◆ **Records for this exercise**

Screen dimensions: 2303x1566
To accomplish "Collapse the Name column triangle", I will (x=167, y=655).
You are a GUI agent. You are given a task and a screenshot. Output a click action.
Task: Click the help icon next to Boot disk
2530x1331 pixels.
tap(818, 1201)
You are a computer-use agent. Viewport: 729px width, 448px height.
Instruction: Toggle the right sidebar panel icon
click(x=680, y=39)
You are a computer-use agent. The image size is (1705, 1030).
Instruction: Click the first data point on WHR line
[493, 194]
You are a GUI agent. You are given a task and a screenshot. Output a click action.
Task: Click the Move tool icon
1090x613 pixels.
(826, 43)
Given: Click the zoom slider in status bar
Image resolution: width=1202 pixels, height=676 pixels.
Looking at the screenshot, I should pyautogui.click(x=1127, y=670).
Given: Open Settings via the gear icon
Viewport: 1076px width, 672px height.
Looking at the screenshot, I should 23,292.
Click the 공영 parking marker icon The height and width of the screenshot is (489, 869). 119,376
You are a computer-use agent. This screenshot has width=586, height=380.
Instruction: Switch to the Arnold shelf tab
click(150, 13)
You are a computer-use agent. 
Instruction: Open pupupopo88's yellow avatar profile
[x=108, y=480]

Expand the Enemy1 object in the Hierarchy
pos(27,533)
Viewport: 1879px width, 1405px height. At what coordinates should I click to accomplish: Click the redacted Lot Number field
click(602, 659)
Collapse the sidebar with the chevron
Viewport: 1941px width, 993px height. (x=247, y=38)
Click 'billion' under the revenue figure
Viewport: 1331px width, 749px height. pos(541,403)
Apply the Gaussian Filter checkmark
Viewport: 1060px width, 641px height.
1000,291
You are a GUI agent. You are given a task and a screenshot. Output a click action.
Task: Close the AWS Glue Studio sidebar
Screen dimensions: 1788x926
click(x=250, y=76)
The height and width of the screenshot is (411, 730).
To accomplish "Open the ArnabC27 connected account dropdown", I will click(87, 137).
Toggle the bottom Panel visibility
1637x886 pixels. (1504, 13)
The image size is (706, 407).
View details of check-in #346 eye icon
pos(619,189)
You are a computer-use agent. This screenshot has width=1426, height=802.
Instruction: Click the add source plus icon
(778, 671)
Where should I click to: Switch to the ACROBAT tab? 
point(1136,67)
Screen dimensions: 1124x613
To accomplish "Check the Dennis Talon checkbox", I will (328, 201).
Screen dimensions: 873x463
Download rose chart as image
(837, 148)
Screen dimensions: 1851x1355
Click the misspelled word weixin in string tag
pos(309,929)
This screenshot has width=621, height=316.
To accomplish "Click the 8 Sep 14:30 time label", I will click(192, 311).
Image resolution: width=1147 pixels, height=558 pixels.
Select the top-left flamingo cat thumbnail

◆ **Brief**
Write out the full listing, keeping every line exactly as it is.

◆ **Result**
Screen dimensions: 2303x1566
To accomplish "Collapse the Name column triangle", I will (x=167, y=655).
You are a GUI agent. You are given a task and a screenshot. Output a click action.
Task: Click the help icon next to Boot disk
2530x1331 pixels.
tap(818, 1201)
You are a computer-use agent. Viewport: 729px width, 448px height.
Instruction: Toggle the right sidebar panel icon
click(x=680, y=39)
You are a computer-use agent. The image size is (1705, 1030).
Instruction: Click the first data point on WHR line
[493, 194]
You are a GUI agent. You are given a task and a screenshot. Output a click action.
Task: Click the Move tool icon
1090x613 pixels.
(826, 43)
Given: Click the zoom slider in status bar
Image resolution: width=1202 pixels, height=676 pixels.
Looking at the screenshot, I should pyautogui.click(x=1127, y=670).
Given: Open Settings via the gear icon
Viewport: 1076px width, 672px height.
Looking at the screenshot, I should 23,292.
Click the 공영 parking marker icon The height and width of the screenshot is (489, 869). 119,376
You are a computer-use agent. This screenshot has width=586, height=380.
Instruction: Switch to the Arnold shelf tab
click(150, 13)
You are a computer-use agent. 
Instruction: Open pupupopo88's yellow avatar profile
[x=108, y=480]

Expand the Enemy1 object in the Hierarchy
pos(27,533)
Viewport: 1879px width, 1405px height. At what coordinates should I click to accomplish: Click the redacted Lot Number field
click(602, 659)
Collapse the sidebar with the chevron
Viewport: 1941px width, 993px height. (x=247, y=38)
Click 'billion' under the revenue figure
Viewport: 1331px width, 749px height. pos(541,403)
Apply the Gaussian Filter checkmark
Viewport: 1060px width, 641px height.
1000,291
You are a GUI agent. You are given a task and a screenshot. Output a click action.
Task: Close the AWS Glue Studio sidebar
Screen dimensions: 1788x926
click(x=250, y=76)
The height and width of the screenshot is (411, 730).
To accomplish "Open the ArnabC27 connected account dropdown", I will click(87, 137).
Toggle the bottom Panel visibility
1637x886 pixels. (1504, 13)
The image size is (706, 407).
View details of check-in #346 eye icon
pos(619,189)
You are a computer-use agent. This screenshot has width=1426, height=802.
Instruction: Click the add source plus icon
(778, 671)
Where should I click to: Switch to the ACROBAT tab? 
point(1136,67)
Screen dimensions: 1124x613
To accomplish "Check the Dennis Talon checkbox", I will (328, 201).
Screen dimensions: 873x463
Download rose chart as image
(837, 148)
Screen dimensions: 1851x1355
Click the misspelled word weixin in string tag
pos(309,929)
This screenshot has width=621, height=316.
To accomplish "Click the 8 Sep 14:30 time label", I will click(192, 311).
Image resolution: width=1147 pixels, height=558 pixels.
Select the top-left flamingo cat thumbnail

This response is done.